L’industria dell’auto ad un crocevia

Con la lotta dei lavoratori dello stabilimento Opel di Bochum, i metalmeccanici sono al centro dei conflitti sociali in Europa. Dopo la vertenza di Melfi lo sciopero dei lavoratori tedeschi mostra come l’industria dell’auto sia un crocevia di scelte strategiche e di conflitti, un punto di passaggio decisivo per gli equilibri sociali ed economici di tutto il continente. Mentre in Italia la crisi della Fiat può portare ad una devastazione industriale e sociale, preannunciata dai licenziamenti di Arese, nel resto d’Europa le cose non vanno molto meglio. In questi mesi in Germania e in Francia si è sviluppata un’offensiva che coinvolge o i lavoratori dell’industria dell’auto, o quelli della componentistica ad essa collegata. Questa offensiva ha come obiettivo la totale flessibilità del lavoro, lo scardinamento dei contratti nazionali, la riduzione complessiva dei diritti per le lavoratrici e i lavoratori. Anche aziende tradizionalmente aperte verso il sindacato, come la Volskwagen, oggi assumono posizioni di chiusura e pretendono flessibilità, tagli dei salari e dei diritti, aumento dell’intensità della prestazione.
L’attacco ai diritti e all’occupazione nelle fabbriche dell’auto europee diventa così il punto attraverso il quale passano tre grandi questioni. La prima, sulla quale spesso ci si interroga, è se tutto questo non sia il frutto di una caduta di valore e significato del prodotto auto in sé. E’ lecito domandarselo, ma la nostra risposta è netta. L’industria dell’auto non è al capolinea, l’auto non è un prodotto maturo. L’industria dell’auto è alla vigilia di una profonda trasformazione. Si annunciano nuovi combustibili, a partire dall’idrogeno. Si prepara un nuovo rapporto tra la mobilità individuale e quella collettiva. Si definiscono nuove tecnologie e nuovi materiali. Diventa centrale l’impatto dell’informatica sia sul prodotto auto sia sulla produzione dell’auto. I cambiamenti sono profondissimi, ma nulla fa pensare che nei prossimi decenni l’auto debba scomparire dal panorama industriale dell’Europa. E’ vero, al contrario, che questa riqualificazione del prodotto apre una fase di selezione brutale tra le imprese e nelle imprese e, per questa ragione scatena drammatici attacchi all’occupazione e ai diritti dei lavoratori.

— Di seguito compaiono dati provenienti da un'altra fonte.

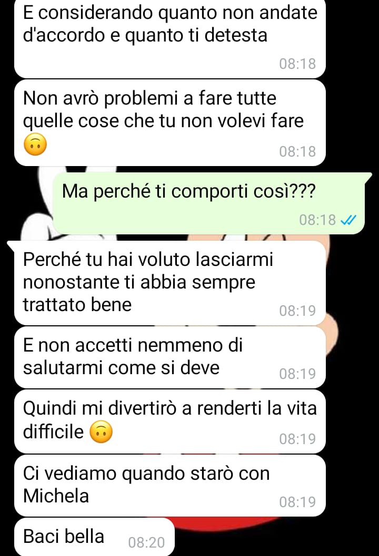The height and width of the screenshot is (556, 379).
Task: Click the 08:18 timestamp under "quanto ti detesta"
Action: (x=297, y=64)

La seconda questione è allora quella di come il potere politico, quello degli Stati nazionali così come quello comunitario, interviene in questo processo. E qui siamo di fronte a un dato complessivamente negativo. I governi europei possono essere divisi sull’adesione alla guerra americana in Iraq, ma paiono uniti nell’accettare l’importazione del modello di capitalismo e ristrutturazione selvaggia che vige negli Usa. La comunità europea sta promuovendo una campagna per la privatizzazione della Volkswagen, ogni intervento a sostegno dei sistemi industriali corre il rischio di essere sottoposto all’attacco delle varie commissioni che disciplinano il mercato. Complessivamente la cultura e le scelte liberiste in Europa fanno sì che multinazionali come la Opel, possano scatenare impunemente un attacco drammatico all’occupazione non trovando seri ostacoli da parte del governo socialdemocratico tedesco. Insomma la questione dell’attacco ai diritti dei lavoratori non trova una politica capace di affrontarla con programmi, progetti di politica industriale, con adeguati strumenti di programmazione economica.

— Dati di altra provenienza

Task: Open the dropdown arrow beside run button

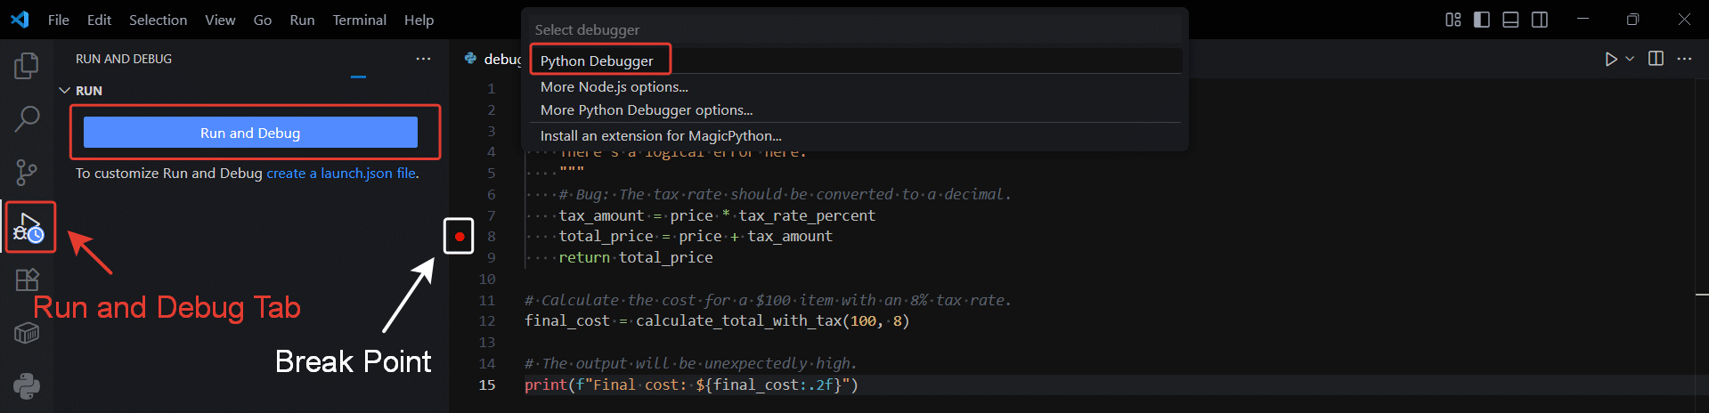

Infine la lotta dei lavoratori dell’Opel parla ancora una volta a tutto il sindacato in Europa e lo pone di fronte alla necessità di costruire una dimensione continentale della propria iniziativa.

Qui occorre davvero un salto nella cultura e nella qualità dell’iniziativa sindacale. La lotta di Melfi così come quella della Opel reclamano la costruzione di una solidarietà che superi i confini di stato e di impresa e, soprattutto, la disponibilità dell’organizzazione sindacale a rinnovarsi profondamente. La crisi dell’auto in Europa ci rinvia per diverse strade alla stessa questione. Si tratta di individuare un modello di sviluppo, una politica, dei comportamenti concreti delle organizzazioni che rappresentino una alternativa al liberismo che governa il continente, così come i processi di ristrutturazione delle imprese. La lotta di Bochum chiede a tutti la costruzione di un’alternativa alle politiche economiche e sociali che hanno governato il continente negli ultimi venti anni.